Notably, all costs beyond the first year of life appeared to progressively decline as children aged, irrespective of maternal screening category (Table 2). In addition, there appeared to be a drop in adjusted inpatient costs at year 4 for children. While these findings were not statistically significant, further research in this area may shed additional insight into these patterns.

While our aim in this study was to describe the relationship between maternal PPD screening category and secondary health service utilization and costs for children, we emphasize that our study findings do not allow for causal interpretations. Rather, they are intended to provide additional insight into possible downstream health system considerations for children of mothers screened for PPD and will support further effectiveness and cost-effectiveness research related to PPD screening programs.

Strengths and Limitations

There are several strengths and limitations related to this study. Strengths include our ability to link prospective cohort data with multiple provincial administrative databases using unique user identifiers. This allowed us to examine child health service utilization and costs across several settings (e.g., inpatient, outpatient) while adjusting for a rich subset of child and family-level characteristics (Fig. 2). By linking to administrative data, we were also able to examine average service utilization and costs over five years postpartum, which extends previous research in this area and provided additional time for children to be diagnosed and treated for potential adverse health outcomes. Another key strength was our ability to measure PPD symptoms using the EPDS scale. While in our setting the EPDS tool is used to screen and potentially refer women for follow-up diagnosis and treatment, previous research has demonstrated the EPDS is also commonly used in other research settings to identify women with PPD symptoms (e.g., Closa-Monasterolo et al., 2017; Lilja et al., 2012; Netsi et al., 2018).

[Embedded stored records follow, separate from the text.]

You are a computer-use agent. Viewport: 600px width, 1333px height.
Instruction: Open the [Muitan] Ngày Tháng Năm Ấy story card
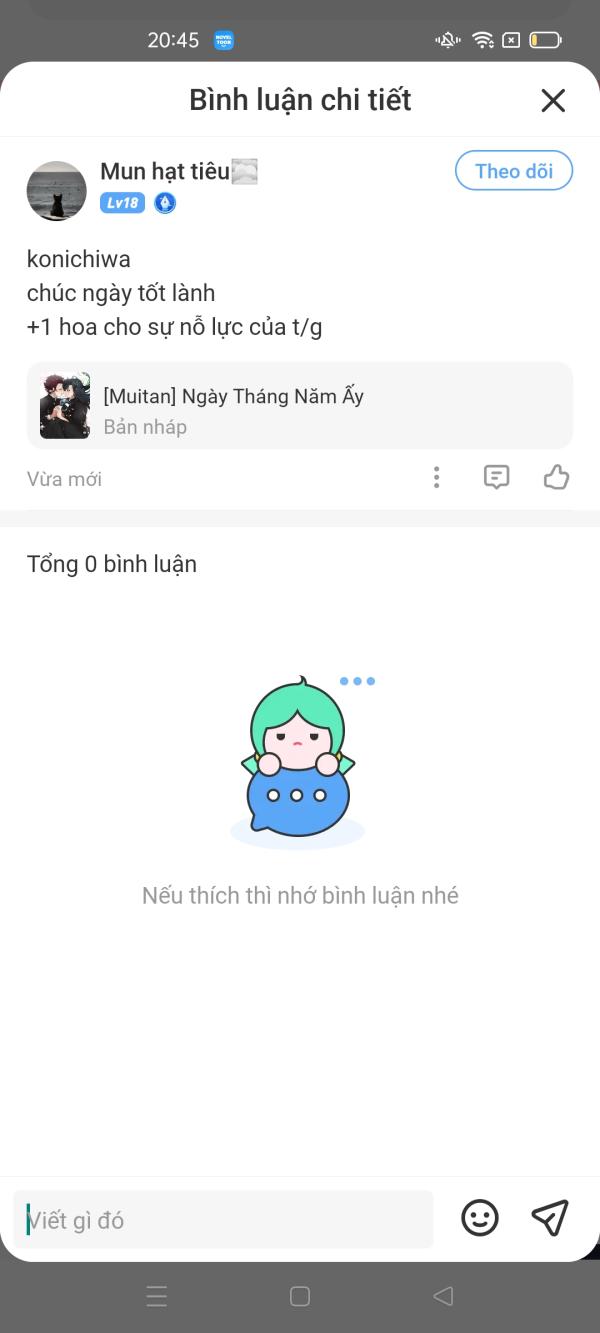[x=300, y=406]
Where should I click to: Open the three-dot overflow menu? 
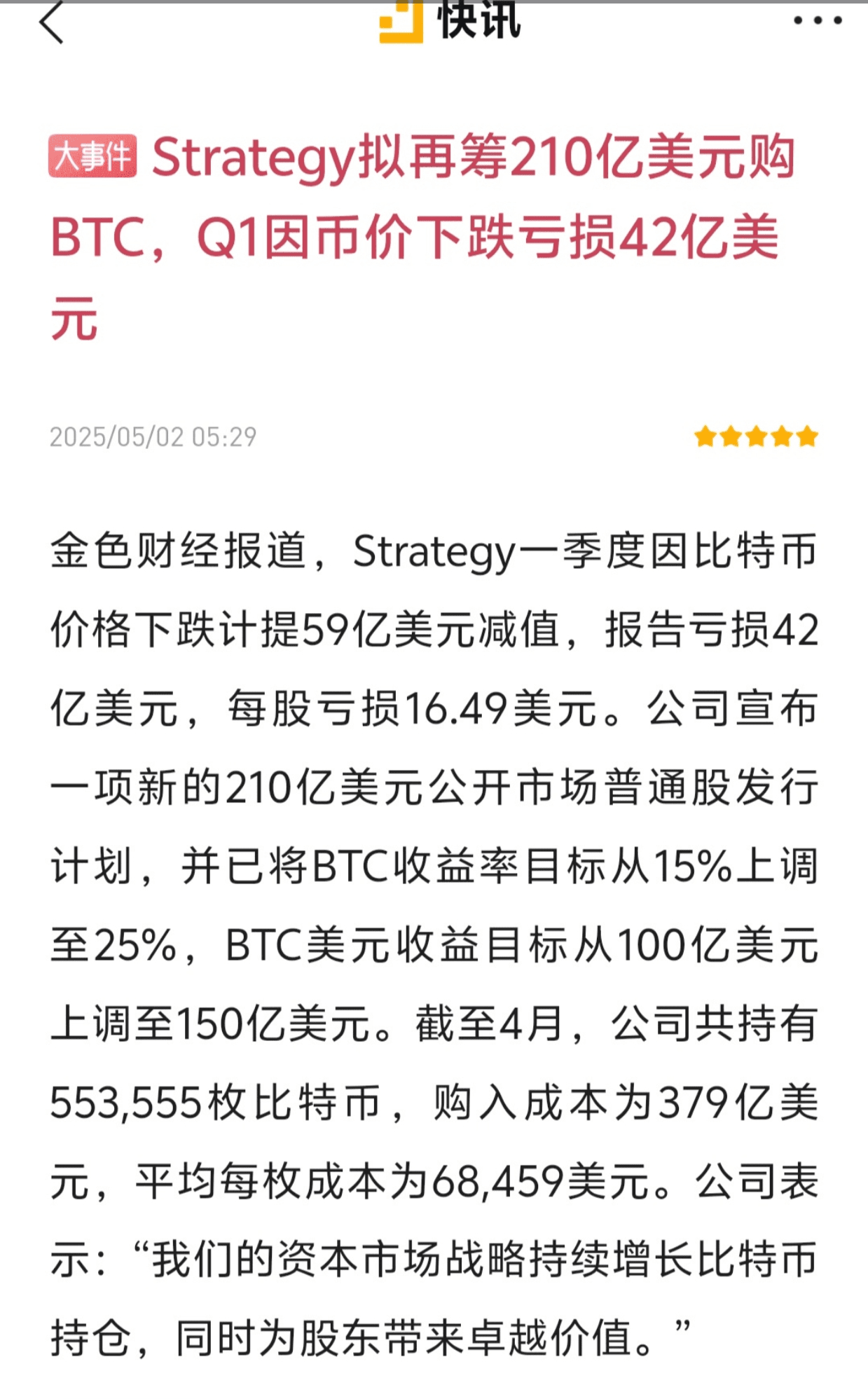(x=817, y=20)
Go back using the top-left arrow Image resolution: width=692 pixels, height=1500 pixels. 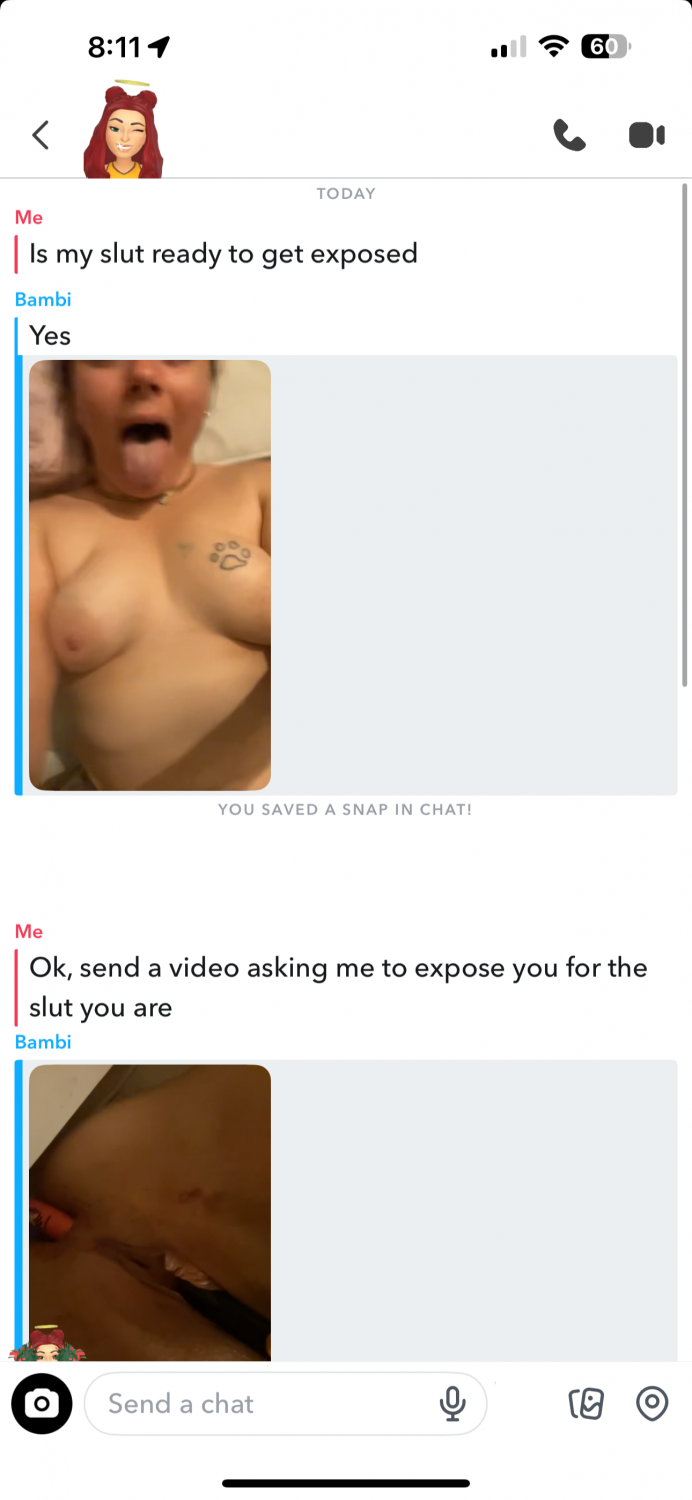41,135
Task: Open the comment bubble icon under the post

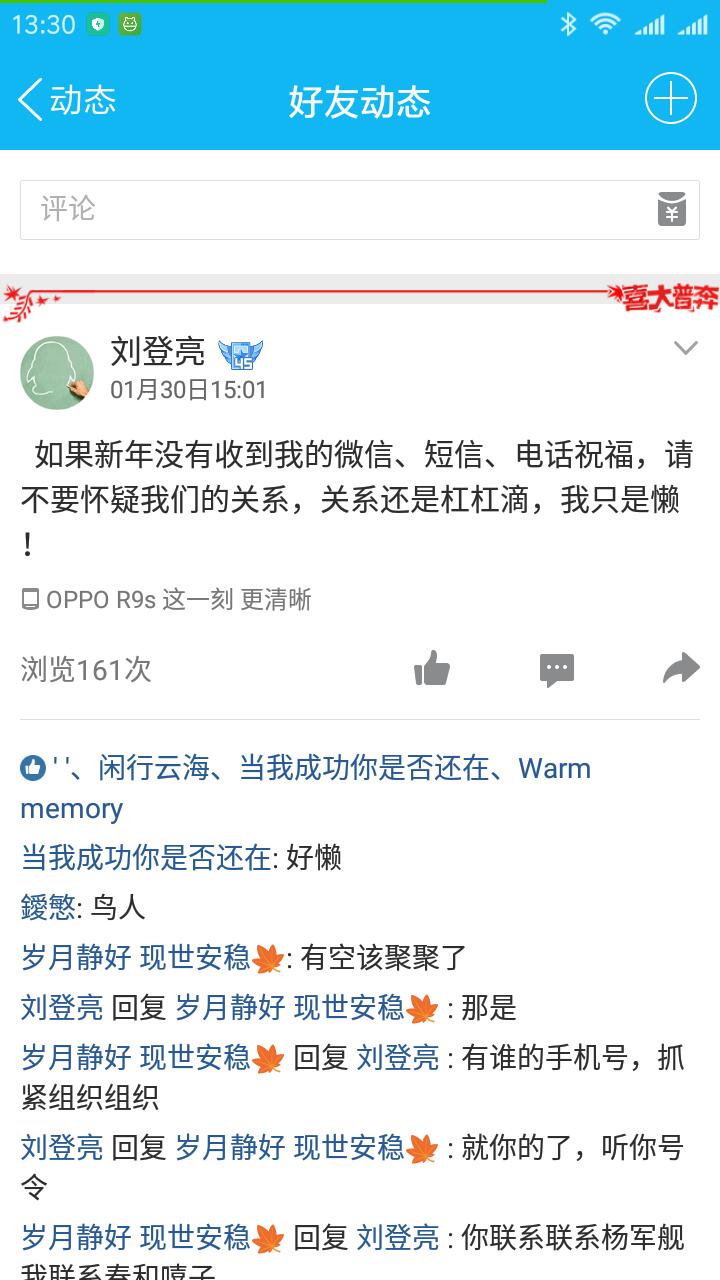Action: click(x=557, y=669)
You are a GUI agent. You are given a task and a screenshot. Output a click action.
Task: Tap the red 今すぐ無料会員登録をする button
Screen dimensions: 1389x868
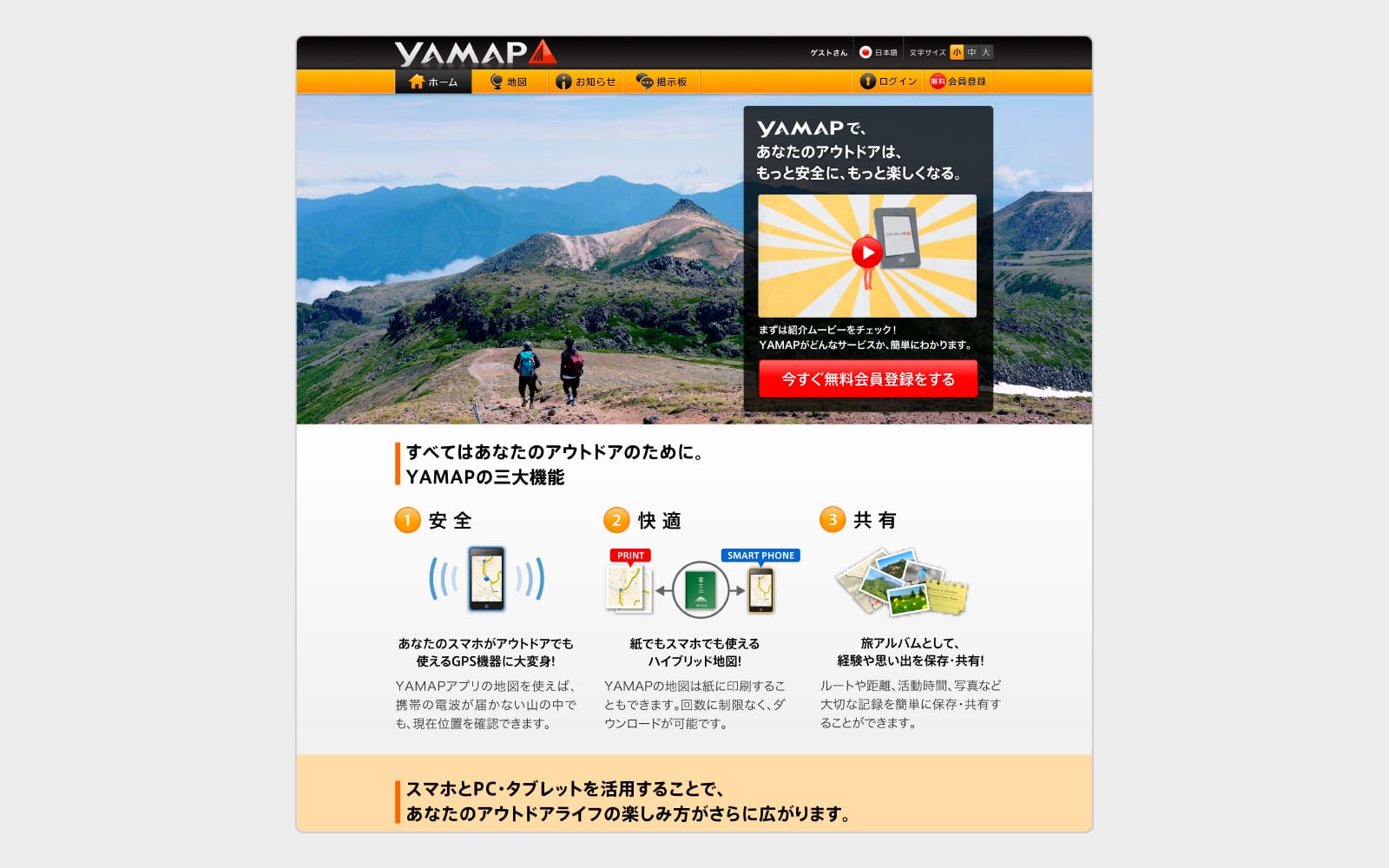pyautogui.click(x=867, y=379)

Prior comparison suggests the baseline socio-demographic characteristics of those mothers who consented, versus did not consent, for their health records to be linked to administrative data were systematically different (Premji et al., 2019). This raises the risk for selection bias towards the null. Another limitation is the potential for non-differential misclassification caused by coding or data entry errors. This likely also resulted in a bias towards the null. Within the broader literature, there is a paucity of research examining the association between screening for PPD and child health service utilization and costs, which created further limitations in that we were unable to compare our results to findings from other settings. Findings from studies that explore the relationship between maternal PPD symptoms and child health service utilization and costs were heterogenous in their unit of output (e.g., utilization and costs were reported over a two-year follow-up period in (Moore Simas et al., 2020), thereby also making comparisons difficult). Further, while a key strength of our study lay in our ability to consider multiple child and family-level factors that could potentially affect the relationship between maternal PPD screening status and child health service utilization and costs, to avoid overfitting our GLM models we only included those variables with a known association in our data into the final analysis. There may, therefore, be a potential for residual (unmeasured) confounding in our study, which also likely resulted in a bias towards the null.

Finally, despite noting a significant association between maternal PPD screening status and annual child health cost, this effect was only noted for those screened low/moderate risk relative to those unscreened. There is a strong possibility that the small sample size of women screened high risk for PPD (n = 77) made it difficult to detect any statistically significant differences for this screening category due to low power.

Conclusion

Findings from this study describe the secondary associations of screening for maternal PPD and provide additional insight into downstream health service utilization and costs for children. More research is required to fully understand variations in health costs for children across maternal PPD screening categories.